There we are! But, I guess that's all kinda irrelevant, so moving on...
A couple of weekends ago, BFF and I decided to go out on the town and have a few drinks. Well a few drinks turned into a lot of drinks. A lot of drinks turned into staying out all night. Staying out all night turned into calling someone to come and pick up our drunk asses.
I honestly don't even remember getting into the car. But I kinda came back into the real world when we pulled into Sheetz. I looked over to see my roommate driving the car that I was riding shotgun in. I was all like "Hey Roomie, what are you doing here?" He just laughed at me and told me to go get some food. And I was like "OMG I'm starving!" And he was like, "I know, you said that 100 times, that's why we are at Sheetz."
So BFF and I get out of the car and stagger into Sheetz. I looked at her more than twice and told her to act like we weren't drunk. She just kept nodding and standing up straighter every time I said it. As if standing straighter would delude people into thinking we weren't actually intoxicated.

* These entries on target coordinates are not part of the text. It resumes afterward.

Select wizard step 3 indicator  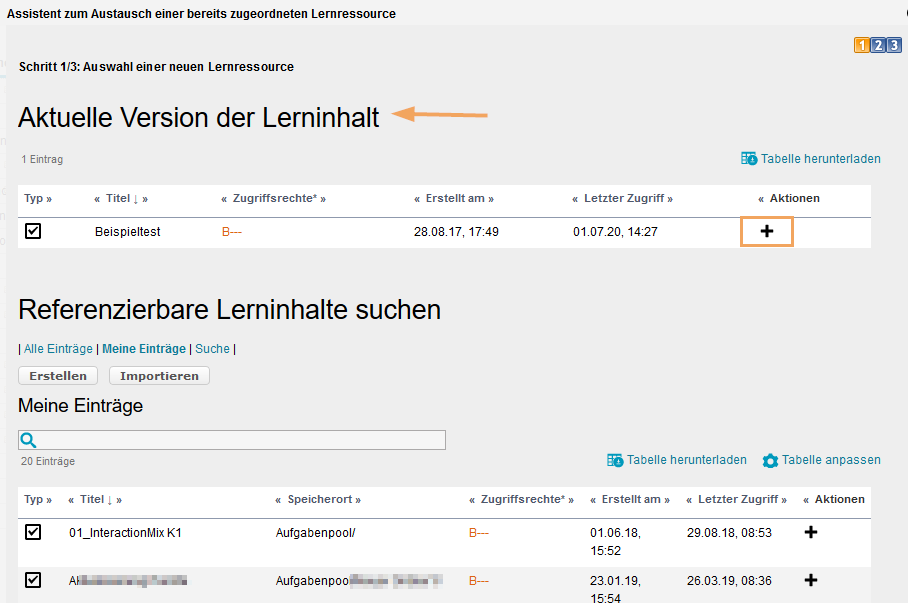click(893, 44)
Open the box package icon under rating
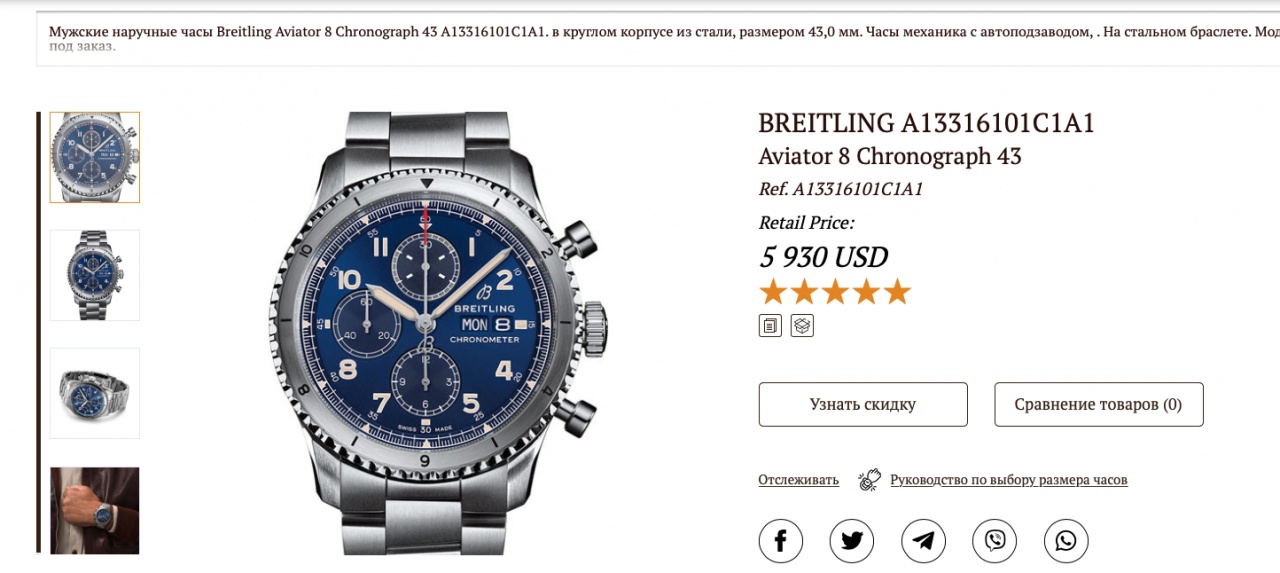 pos(802,326)
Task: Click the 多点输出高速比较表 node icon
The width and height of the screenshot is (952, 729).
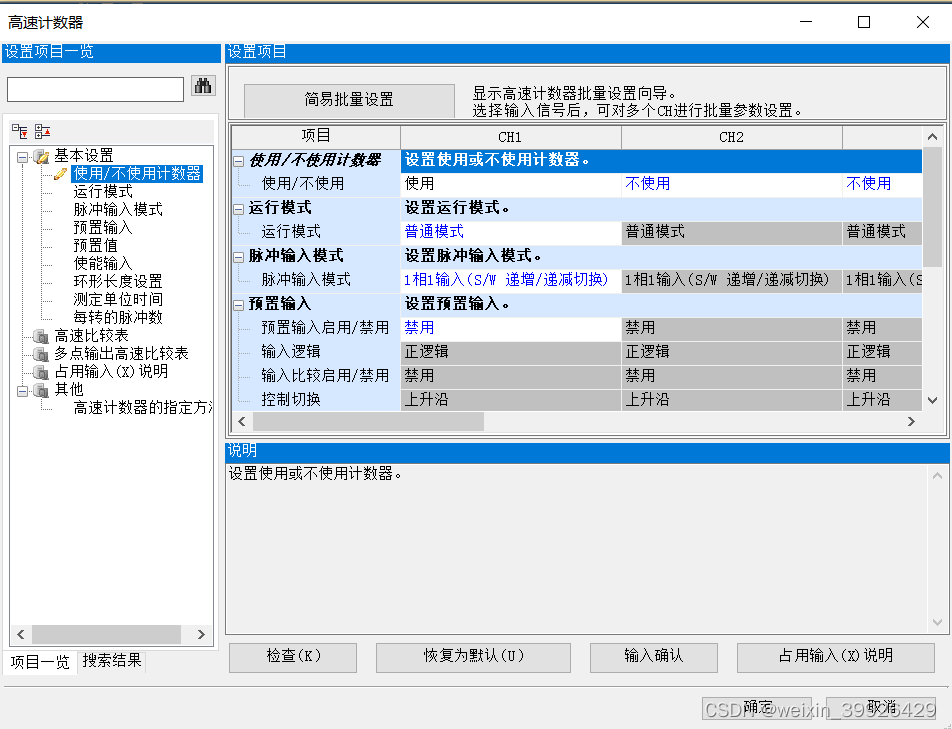Action: [x=42, y=354]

Anyways, BFF ordered her food and then came over to supervise me ordering my own. (We still argue to this day about who was more intoxicated that night.) I couldn't really see the MTO menu because everything seemed to blur together, so I covered one eye with my hand and like a freakin' miracle, everything came into focus. (This also works for texting while intoxicated-which, by the way, I highly recommend doing. Everyone loves hearing from you in the wee hours of the morning, especially when they have to decipher your text messages.)
After much deliberation, I ended up ordering a meatball sub with mushrooms and cheese. I hit the Complete Order button and suddenly BFF yells "Wait!"

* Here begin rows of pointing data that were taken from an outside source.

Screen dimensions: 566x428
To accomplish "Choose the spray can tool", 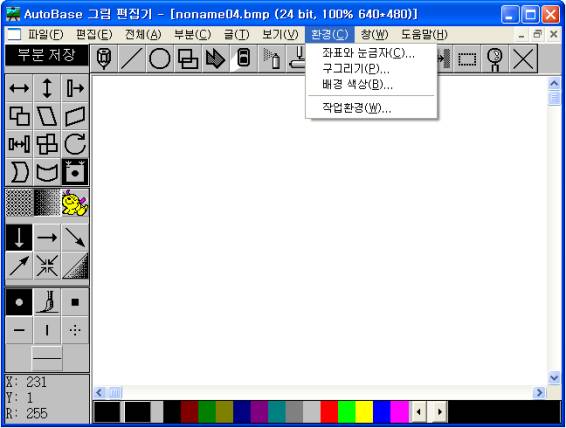I will (x=272, y=58).
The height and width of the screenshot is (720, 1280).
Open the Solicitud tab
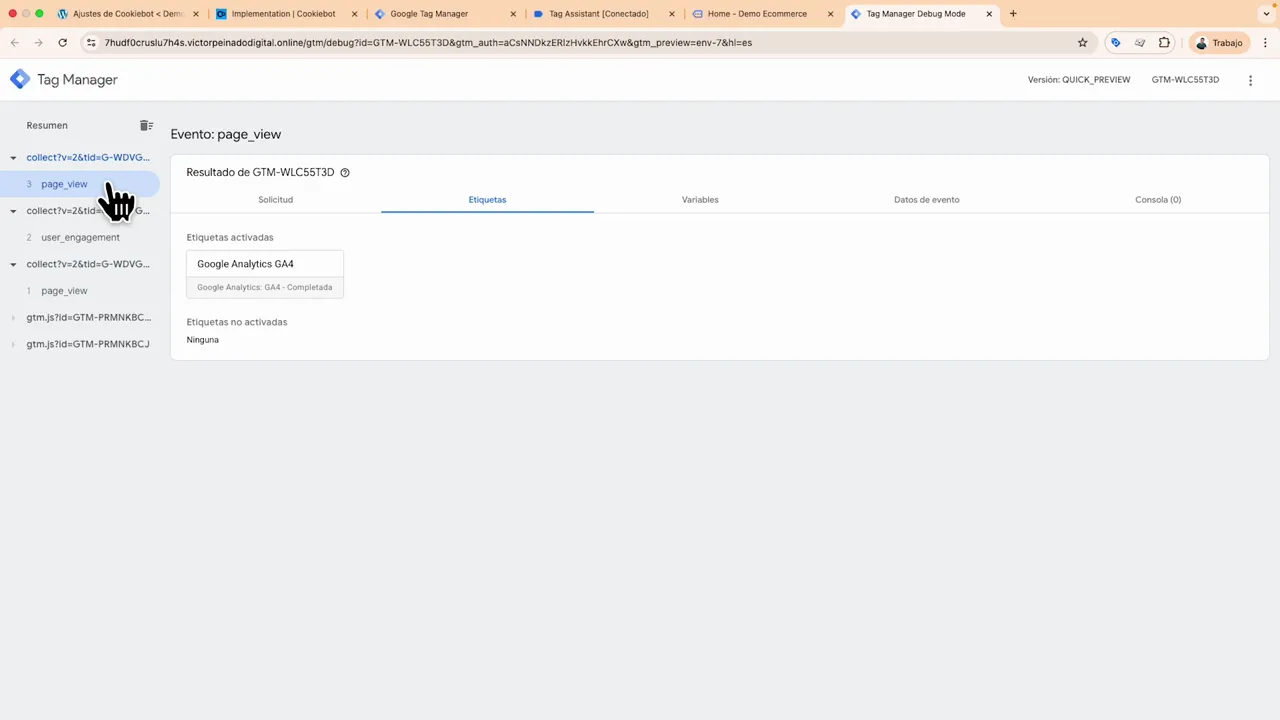(x=275, y=199)
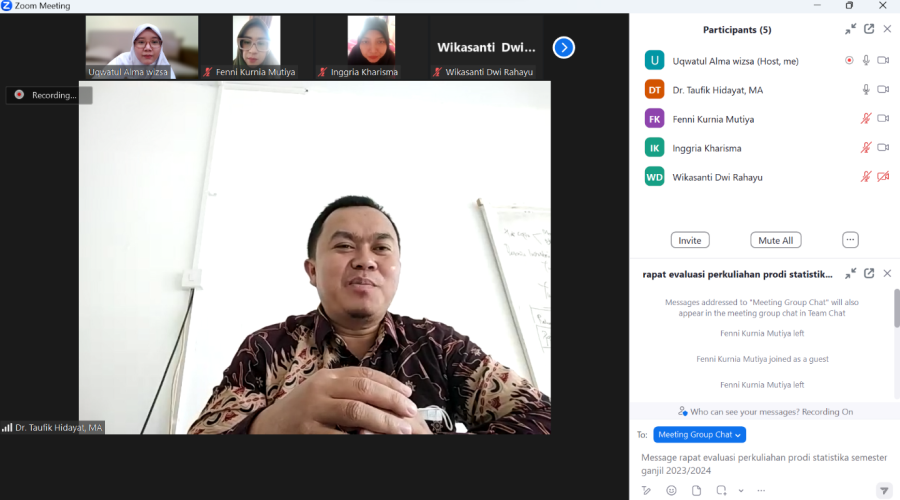Click the recording indicator next to Uqwatul
900x500 pixels.
849,60
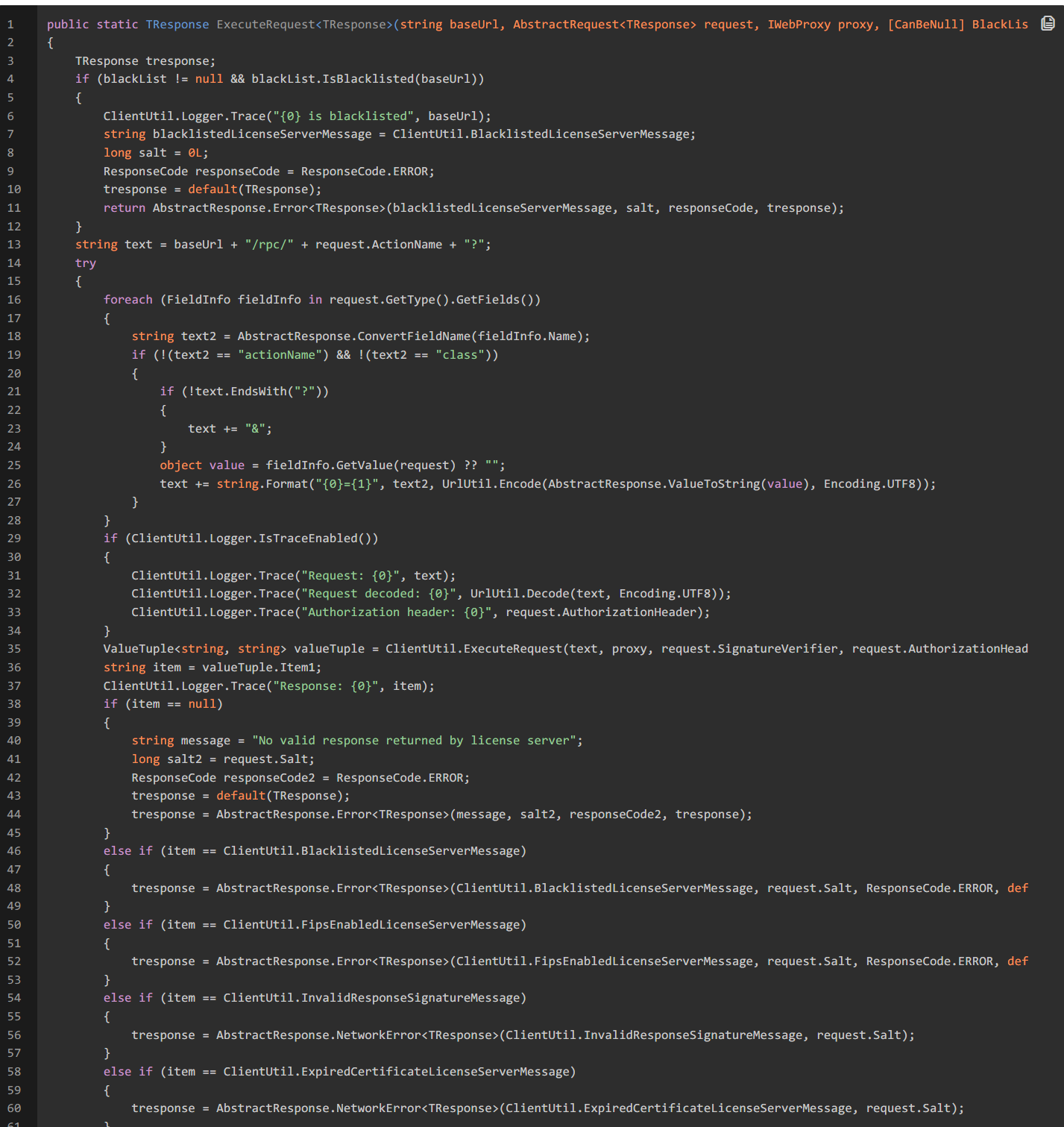Click the return keyword on line 11
Viewport: 1064px width, 1127px height.
tap(124, 208)
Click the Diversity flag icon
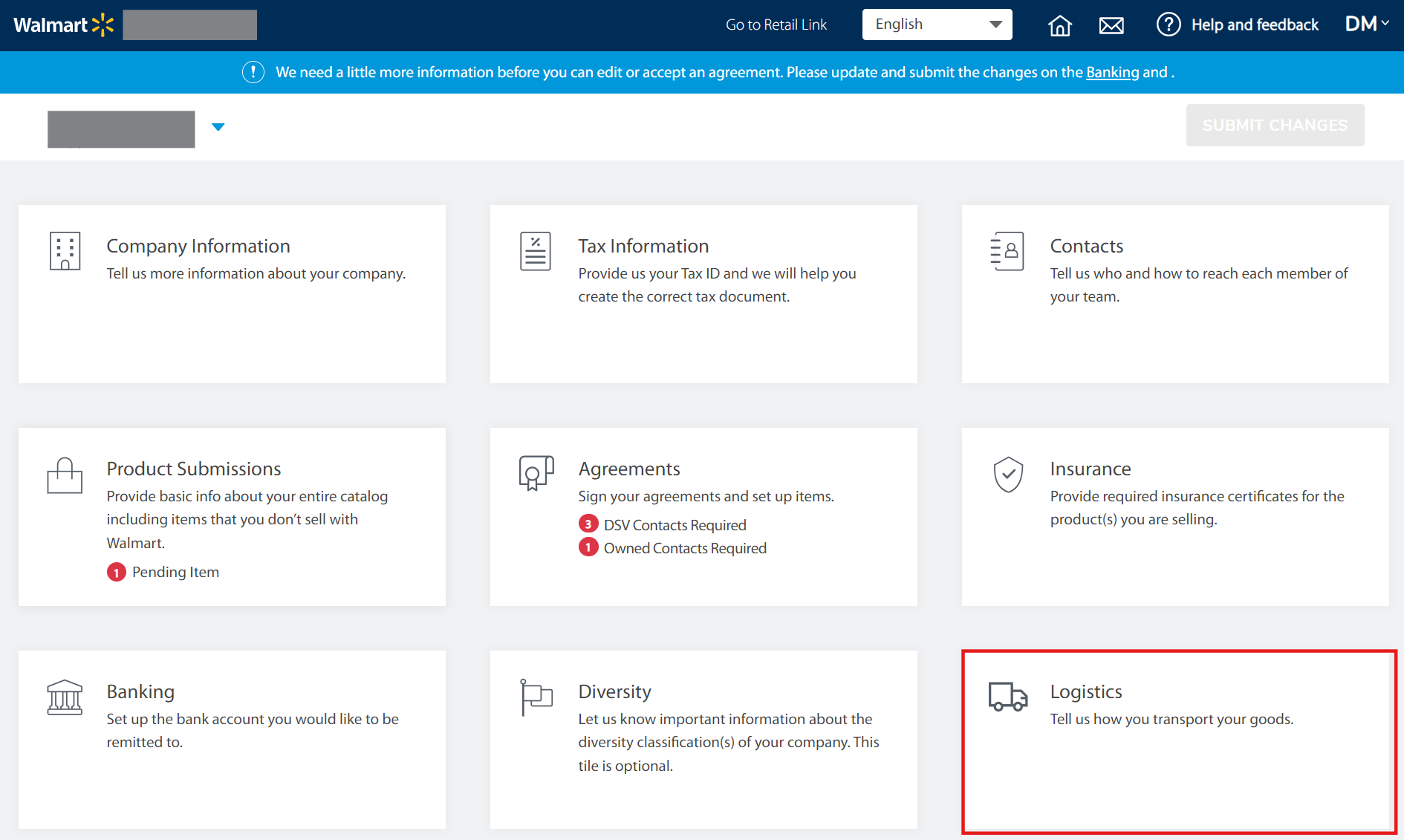The height and width of the screenshot is (840, 1404). tap(536, 697)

I froze and my brain automatically said, "There is a gigantic bug on you and if you move it will kill you."
But it wasn't a bug. BFF said in a pretty panicked tone, "You do not like mushrooms."
I relaxed at the fact that there wasn't a bug, but I had to do some pretty serious convincing that I did indeed like mushrooms before she would allow me to pay for my food.

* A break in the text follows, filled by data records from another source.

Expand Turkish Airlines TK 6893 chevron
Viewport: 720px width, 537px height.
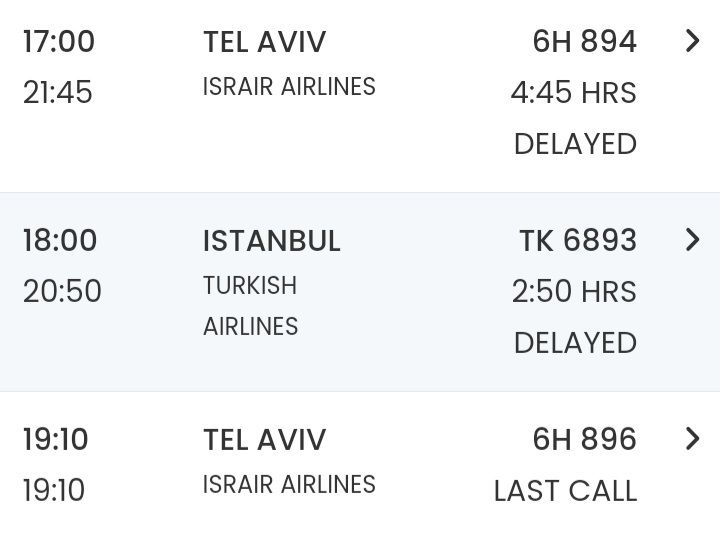click(692, 240)
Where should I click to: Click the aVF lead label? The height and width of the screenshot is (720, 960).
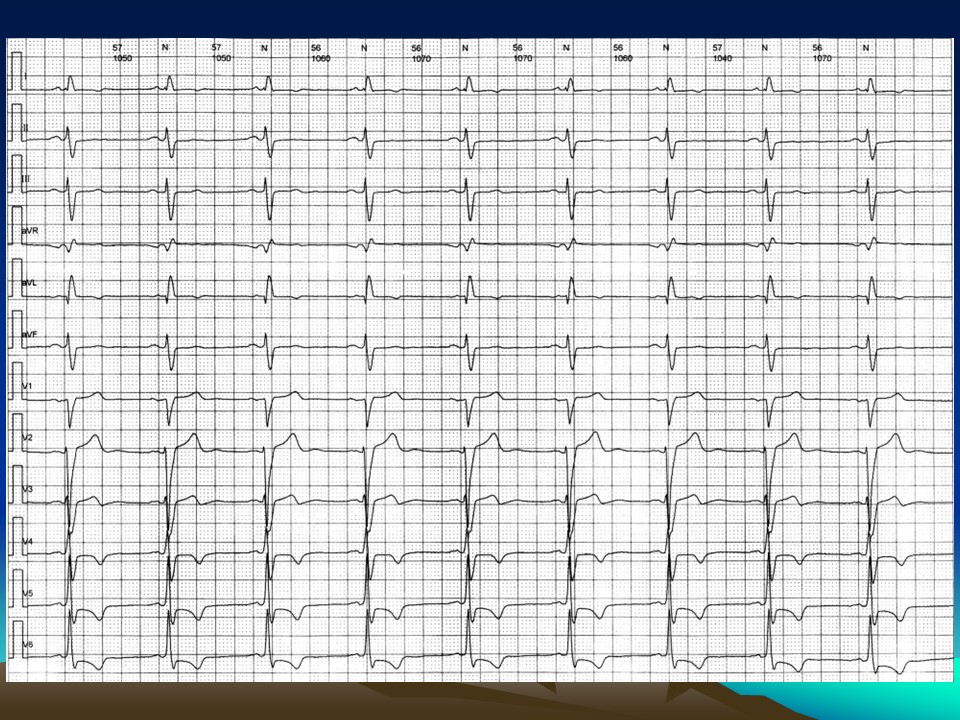[29, 333]
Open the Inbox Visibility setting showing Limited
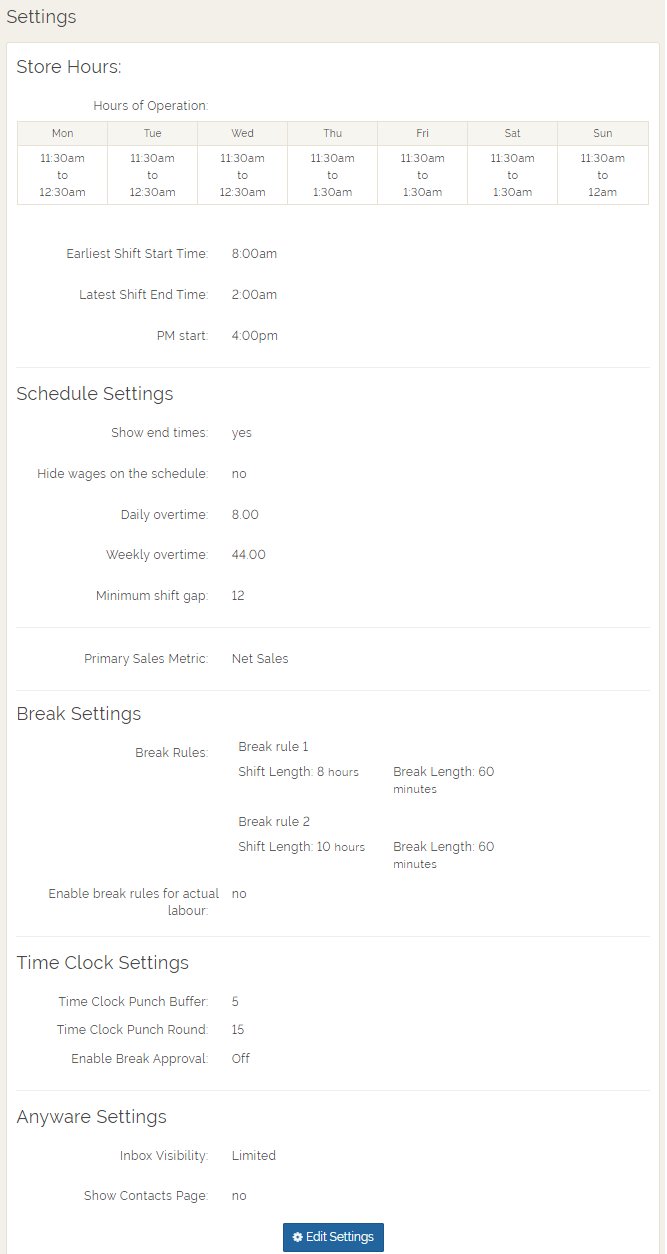Image resolution: width=667 pixels, height=1254 pixels. (253, 1155)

Then, as the cashier is handing my change over (and probably wondering what the hell was wrong with us) BFF says, "I don't think you liiiiiiiike mushrooms."
So I got a little frustrated at all of these crazy accusations of my hate for mushrooms and say in a fairly condescending tone, "I do like mushrooms, honey. It's all going to be okay."
She shook her head and followed me to the counter to pick up our food. The nice lady making our food at 4:30 in the morning handed me the meatball sub and BFF said, "You don't like mushrooms. You aren't going to like that sub."
I rolled my eyes as much as I could in my drunken state and ignored her. Once we were safely in the car, BFF proceeds to tell my roommate that I got a sub that I wasn't going to like. My roommate then jumped on the bandwagon and told me how much I hate mushrooms.
So, naturally, I shouted, "I LIKE MUSHROOMS, DAMN IT!" By this time, my alcohol buzz has started to wear off and all I wanted to do was go home and eat my meatball and mushroom sub.
We finally arrived home after BFF told me TWO times that I should stop somewhere else to get food because she'd 'really hate to see me go hungry.' I unwrapped my delicious smelling meatball sub and took a bite only to promptly burn the hell out of my tongue. I spit the food out and took a big drink. When I looked up through my tear filled eyes, BFF was staring at me with an I-told-you-so look on her face.
So again, I shouted, "I LIKE MUSHROOMS!" To which, she replied by shrugging her shoulders. In other words, she was calling me a liar.
After letting the meatball sub that was causing me more irritation than should have cool, I took another bite. Now, let me tell you, those were the WORST mushrooms I had ever tasted, and I really do like mushrooms. So instead of admitting that I wasn't going to eat the sub topped with rotten mushrooms, I pridefully scarfed the whole thing down in like three bites. And believe me, it was torture.
Fifteen minutes later, I was puking my guts up while BFF stood outside the door saying, "I didn't think you liked mushrooms."
P.S. It could have been the alcohol that induced vomiting. I'll never know.
P.P.S. Our necks really aren't that long, and in real life we have hands and feet.